THE DEATH OF INNOCENTS An Eyewitness Account of Wrongful Executions

Author: Prejean (Sister Helen)
Year: 2005
Publisher: Random House
First Edition
Edition Details: 1st US edn.
Book Condition: F/F
ISBN: 9780679440567
Price: £10.00
IN STOCK NOW
Hardback. Dobie Gillis Williams, an indigent black man from rural Louisiana with an IQ of 65, was accused of a brutal rape and murder. Williams's inept defence counsel, later disbarred for unethical practice in unrelated cases, allowed the prosecution's incredibly contrived scenario of the crime to go essentially unchallenged. Less than 2yrs. after Williams's execution in January 1999, the Supreme Court ruled it unconstitutional to kill a man so mentally disabled.
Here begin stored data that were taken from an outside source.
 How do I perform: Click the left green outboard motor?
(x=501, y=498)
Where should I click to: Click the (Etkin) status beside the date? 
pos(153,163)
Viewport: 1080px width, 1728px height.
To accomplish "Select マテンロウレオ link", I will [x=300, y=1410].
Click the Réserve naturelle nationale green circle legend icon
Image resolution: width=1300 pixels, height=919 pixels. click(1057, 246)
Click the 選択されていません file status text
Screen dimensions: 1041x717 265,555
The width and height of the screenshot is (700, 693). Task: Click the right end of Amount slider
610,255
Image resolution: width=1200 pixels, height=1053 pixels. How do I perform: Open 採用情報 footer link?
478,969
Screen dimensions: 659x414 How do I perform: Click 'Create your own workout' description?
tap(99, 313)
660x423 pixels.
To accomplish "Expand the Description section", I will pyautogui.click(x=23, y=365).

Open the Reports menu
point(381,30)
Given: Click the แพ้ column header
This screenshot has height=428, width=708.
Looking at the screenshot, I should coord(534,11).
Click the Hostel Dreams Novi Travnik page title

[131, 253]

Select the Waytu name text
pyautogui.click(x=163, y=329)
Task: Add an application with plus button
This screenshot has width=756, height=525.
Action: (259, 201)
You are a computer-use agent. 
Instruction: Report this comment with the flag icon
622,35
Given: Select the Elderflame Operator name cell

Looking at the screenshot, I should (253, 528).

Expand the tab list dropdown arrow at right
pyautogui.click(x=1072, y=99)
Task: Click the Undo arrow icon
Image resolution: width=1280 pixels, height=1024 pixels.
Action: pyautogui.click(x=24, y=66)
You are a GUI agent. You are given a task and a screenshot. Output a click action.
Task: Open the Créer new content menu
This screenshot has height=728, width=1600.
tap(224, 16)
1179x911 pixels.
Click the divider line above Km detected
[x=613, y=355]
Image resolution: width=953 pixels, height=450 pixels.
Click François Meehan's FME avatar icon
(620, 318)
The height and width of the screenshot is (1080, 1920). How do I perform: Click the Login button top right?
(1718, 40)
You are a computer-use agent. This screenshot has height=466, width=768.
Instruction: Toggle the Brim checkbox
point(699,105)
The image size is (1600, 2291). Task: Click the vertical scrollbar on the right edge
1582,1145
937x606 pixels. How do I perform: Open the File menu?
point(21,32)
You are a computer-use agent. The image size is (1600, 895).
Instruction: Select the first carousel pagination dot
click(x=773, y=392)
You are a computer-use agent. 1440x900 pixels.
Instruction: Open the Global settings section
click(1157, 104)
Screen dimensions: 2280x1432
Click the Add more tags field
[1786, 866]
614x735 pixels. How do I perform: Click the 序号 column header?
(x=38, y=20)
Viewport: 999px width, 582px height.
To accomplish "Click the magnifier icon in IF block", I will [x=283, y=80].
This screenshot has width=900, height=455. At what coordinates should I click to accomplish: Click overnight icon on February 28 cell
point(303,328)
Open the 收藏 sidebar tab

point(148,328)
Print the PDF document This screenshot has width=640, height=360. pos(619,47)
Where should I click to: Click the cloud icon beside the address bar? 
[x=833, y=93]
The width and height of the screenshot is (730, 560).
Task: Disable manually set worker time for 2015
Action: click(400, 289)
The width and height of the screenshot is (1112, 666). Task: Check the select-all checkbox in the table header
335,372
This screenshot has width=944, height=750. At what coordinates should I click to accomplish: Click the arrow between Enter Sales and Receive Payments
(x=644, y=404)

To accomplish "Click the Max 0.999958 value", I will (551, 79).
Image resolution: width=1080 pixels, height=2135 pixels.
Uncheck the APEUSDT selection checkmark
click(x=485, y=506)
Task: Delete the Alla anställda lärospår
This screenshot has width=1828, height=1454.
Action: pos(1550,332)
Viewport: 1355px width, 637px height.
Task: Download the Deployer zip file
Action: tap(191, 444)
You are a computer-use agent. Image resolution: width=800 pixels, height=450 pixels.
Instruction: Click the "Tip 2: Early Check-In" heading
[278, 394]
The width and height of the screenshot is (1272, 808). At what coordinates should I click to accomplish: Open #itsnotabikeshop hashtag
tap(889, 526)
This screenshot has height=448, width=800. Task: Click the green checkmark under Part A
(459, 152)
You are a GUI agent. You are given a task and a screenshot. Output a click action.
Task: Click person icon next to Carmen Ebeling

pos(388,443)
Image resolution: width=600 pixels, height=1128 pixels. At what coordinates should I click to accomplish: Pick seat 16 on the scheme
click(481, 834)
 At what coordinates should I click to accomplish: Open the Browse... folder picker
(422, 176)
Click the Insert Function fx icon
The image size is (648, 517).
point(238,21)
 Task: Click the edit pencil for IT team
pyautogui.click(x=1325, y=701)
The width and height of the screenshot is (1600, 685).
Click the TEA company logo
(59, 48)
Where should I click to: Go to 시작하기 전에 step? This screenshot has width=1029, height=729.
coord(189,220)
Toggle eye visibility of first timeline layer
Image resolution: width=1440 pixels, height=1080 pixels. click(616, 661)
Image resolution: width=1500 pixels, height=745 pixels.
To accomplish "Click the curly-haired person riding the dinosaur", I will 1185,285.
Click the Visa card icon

In 1986, Joseph Roger O'Dell was convicted of murder in Virginia despite highly circumstantial evidence from a jailhouse snitch. For 12yrs, O'Dell sought DNA testing on the forensic evidence, which he claimed would exonerate him, but the courts refused. After his execution on July 23, 1997, the state destroyed the evidence. As a result, its conviction of O'Dell could never be scrutinised. "The reader of this book will be the first 'jury' with access to all the evidence the trial juries never saw," says Prejean, who accompanied both men to their executions. By using the withheld evidence to reconstruct the crimes for which these 2 men were convicted, the author shows how race, prosecutorial ambition, poverty, election cycles, and publicity play far too great a role in determining who dies and who lives. She traces the historical underpinnings of executions in the US, demonstrating that it is no accident that over 80% of executions in the previous 25yrs. have been carried out in the former slave states. She also raises profound constitutional questions about an appeals system that decides most death cases on procedural grounds without ever examining their merits. Up to the time of the book's publication, well over 100 wrongful convicted persons have been freed from death row. If constitutional protections - due process, assistance of counsel, and equal justice under the law - are truly being respected, how is it possible that these people were convicted in the first place? And how can anyone accept a system so rife with error? With Author's Notes on Resources, Notes + Index. 310pp. 8vo. h/back. With tiny label to fpd o/w F. in F. dw.